Although each child’s response to treatment is as individual as the child’s condition itself, families typically report improvements that include increased vocabulary, improved eye contact, increased interaction with siblings and other children and an improved awareness. Hyperbaric oxygen therapy should be used in conjunction with a complete treatment program.
From Autism Advocate Parenting Magazine Inc. For information only. Views, recommendations, findings and opinions are those of the author and do not necessarily reflect the opinion of Autism Advocate Parenting Magazine Inc. or anyone otherwise involved in the magazine. The magazine and others are not responsible for any errors, inaccuracies or omissions in this content. The magazine provides no guarantees, warranties, conditions or representations, and will not be liable with respect to this content. Please read full terms here.

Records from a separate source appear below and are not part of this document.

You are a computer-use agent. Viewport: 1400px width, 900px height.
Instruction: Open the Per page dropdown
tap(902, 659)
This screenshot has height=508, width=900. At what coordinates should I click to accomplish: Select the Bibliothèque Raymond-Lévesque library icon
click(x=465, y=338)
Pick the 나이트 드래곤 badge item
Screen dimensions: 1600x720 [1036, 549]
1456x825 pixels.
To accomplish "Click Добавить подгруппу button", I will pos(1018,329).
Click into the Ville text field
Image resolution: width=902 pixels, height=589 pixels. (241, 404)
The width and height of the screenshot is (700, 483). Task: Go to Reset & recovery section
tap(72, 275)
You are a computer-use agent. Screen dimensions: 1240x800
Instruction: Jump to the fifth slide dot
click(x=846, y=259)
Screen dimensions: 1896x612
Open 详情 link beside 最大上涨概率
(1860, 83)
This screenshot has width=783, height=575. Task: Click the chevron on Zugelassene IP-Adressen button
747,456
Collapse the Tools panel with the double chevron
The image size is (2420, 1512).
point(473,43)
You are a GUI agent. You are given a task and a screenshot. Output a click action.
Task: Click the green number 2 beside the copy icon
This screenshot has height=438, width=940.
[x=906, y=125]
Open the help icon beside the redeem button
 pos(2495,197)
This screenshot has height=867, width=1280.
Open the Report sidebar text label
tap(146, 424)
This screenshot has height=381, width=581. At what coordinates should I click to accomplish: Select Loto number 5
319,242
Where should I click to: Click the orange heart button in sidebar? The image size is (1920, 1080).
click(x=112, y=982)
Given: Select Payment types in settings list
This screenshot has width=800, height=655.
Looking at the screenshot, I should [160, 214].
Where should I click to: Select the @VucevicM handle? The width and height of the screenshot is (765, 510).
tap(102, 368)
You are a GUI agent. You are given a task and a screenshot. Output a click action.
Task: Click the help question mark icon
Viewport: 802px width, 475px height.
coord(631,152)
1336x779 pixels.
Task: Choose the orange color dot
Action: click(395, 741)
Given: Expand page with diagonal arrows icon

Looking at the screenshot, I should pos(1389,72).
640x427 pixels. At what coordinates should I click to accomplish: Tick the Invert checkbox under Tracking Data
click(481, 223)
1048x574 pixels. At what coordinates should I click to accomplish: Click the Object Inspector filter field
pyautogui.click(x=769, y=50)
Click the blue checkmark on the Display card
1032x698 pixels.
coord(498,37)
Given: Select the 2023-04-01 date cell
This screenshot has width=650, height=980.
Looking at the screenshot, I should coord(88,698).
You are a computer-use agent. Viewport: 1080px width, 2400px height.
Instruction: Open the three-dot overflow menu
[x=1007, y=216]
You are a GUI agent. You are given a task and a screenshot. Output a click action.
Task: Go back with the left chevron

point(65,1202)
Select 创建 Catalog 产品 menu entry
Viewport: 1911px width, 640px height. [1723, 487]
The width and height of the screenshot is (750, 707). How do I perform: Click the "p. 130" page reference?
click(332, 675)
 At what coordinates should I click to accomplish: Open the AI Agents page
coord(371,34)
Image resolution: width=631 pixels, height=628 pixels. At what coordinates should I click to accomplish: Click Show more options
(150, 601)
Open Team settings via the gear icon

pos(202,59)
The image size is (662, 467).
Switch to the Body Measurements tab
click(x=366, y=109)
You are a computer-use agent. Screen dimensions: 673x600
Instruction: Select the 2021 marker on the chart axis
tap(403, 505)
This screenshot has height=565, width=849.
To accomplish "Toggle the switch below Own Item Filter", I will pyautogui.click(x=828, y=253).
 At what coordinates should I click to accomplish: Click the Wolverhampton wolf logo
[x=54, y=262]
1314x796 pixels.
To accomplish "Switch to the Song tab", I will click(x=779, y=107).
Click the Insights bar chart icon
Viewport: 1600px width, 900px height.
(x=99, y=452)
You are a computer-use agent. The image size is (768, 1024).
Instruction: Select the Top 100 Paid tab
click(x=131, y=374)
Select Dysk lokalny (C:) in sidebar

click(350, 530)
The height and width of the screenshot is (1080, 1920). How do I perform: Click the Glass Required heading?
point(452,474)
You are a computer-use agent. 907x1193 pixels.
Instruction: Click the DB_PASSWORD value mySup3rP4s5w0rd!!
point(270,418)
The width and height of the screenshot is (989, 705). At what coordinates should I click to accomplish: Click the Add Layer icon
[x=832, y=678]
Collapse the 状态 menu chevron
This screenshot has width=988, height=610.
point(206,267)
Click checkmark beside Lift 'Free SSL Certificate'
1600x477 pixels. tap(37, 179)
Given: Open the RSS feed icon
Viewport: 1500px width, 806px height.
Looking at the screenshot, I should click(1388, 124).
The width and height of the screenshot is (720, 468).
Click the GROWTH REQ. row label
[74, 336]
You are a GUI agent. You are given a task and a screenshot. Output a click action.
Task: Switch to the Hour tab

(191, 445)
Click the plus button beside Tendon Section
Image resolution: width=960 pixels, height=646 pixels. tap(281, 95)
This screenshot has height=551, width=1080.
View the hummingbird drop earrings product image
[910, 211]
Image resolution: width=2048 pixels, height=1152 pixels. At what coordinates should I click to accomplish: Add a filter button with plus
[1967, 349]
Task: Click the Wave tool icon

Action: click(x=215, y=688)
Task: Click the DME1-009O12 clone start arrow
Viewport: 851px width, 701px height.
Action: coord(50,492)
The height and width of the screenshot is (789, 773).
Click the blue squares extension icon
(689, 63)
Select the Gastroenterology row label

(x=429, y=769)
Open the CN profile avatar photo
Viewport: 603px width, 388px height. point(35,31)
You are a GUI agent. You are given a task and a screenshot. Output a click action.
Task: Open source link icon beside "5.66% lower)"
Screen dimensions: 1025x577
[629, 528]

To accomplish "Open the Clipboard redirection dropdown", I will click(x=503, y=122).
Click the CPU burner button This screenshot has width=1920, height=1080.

1. Rossignol, D.A., Bradstreet, J.J., Van Dyke, K., Schneider, C., Freedenfeld, S.H., O’Hara, N., Cave, S., Buckley, J.A., Mumper, E.A., Frye, R.E. (2012). Hyperbaric oxygen treatment in autism spectrum disorders. Medical Gas Research, 2(1 ):16.
2. Chez, M.G., Dowling, T., Patel, P.B., Khanna, P., Kominsky, M. (2007). Elevation of tumor necrosis factor-alpha in cerebrospinal fluid of autistic children. Pediatric Neurology, 36(6):361-5.
3. Ozden, T.A., Uzun, H., Bohloli, M., Toklu, A.S., Paksoy, M., Simsek, G., Durak, H., lssever, H., lpek T. (2004). The effects of hyperbaric oxygen treatment on oxidant and antioxidants levels during liver regeneration in rats. Tohoku Journal of Experimental Medicine, 203(4):253-65.
4. EI-Baz, F., Elhossiny, R.M., Azeem, Y.A., Girgis, M. (2014). Study the effect of hyperbaric oxygen therapy in Egyptian autistic children: A clinical trial. Egyptian Journal of Medical Human Genetics, 15:155-162.